### Assignment:
Skip every line before the one containing "いのまるの秘密基地 (738, 1608)", then copy that line and the rest of the entries below exactly, through the last line.

-*-*-

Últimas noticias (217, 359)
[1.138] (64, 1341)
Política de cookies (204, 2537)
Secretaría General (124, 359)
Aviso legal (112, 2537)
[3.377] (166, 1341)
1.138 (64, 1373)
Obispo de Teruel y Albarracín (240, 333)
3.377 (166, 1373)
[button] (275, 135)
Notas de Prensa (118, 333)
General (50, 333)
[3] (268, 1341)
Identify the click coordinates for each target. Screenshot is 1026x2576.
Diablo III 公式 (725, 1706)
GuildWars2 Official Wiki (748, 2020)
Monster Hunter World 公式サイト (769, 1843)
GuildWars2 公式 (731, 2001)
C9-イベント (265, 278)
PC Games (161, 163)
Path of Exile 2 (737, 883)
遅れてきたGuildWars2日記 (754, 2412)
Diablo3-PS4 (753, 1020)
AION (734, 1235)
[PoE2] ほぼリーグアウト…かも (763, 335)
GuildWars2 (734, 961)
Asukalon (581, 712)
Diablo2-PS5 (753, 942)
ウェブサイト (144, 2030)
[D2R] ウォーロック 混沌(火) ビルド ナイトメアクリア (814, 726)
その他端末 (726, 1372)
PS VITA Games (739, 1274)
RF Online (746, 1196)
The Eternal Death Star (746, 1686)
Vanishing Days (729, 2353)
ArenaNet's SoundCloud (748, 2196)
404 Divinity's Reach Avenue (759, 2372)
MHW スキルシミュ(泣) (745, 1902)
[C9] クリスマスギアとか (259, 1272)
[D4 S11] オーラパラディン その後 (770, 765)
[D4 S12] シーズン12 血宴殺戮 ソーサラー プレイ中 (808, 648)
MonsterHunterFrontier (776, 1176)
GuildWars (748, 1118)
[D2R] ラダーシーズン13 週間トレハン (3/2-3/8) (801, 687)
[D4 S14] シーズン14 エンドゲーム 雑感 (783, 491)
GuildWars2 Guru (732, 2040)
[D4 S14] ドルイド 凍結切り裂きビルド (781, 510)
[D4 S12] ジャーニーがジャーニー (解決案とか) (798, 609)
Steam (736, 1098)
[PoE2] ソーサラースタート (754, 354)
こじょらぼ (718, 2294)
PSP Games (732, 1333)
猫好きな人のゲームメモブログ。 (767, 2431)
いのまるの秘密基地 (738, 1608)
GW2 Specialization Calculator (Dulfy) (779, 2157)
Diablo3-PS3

-*-*-

### Response to the exercise:
いのまるの秘密基地 (738, 1608)
GW2 Specialization Calculator (Dulfy) (779, 2157)
Diablo3-PS3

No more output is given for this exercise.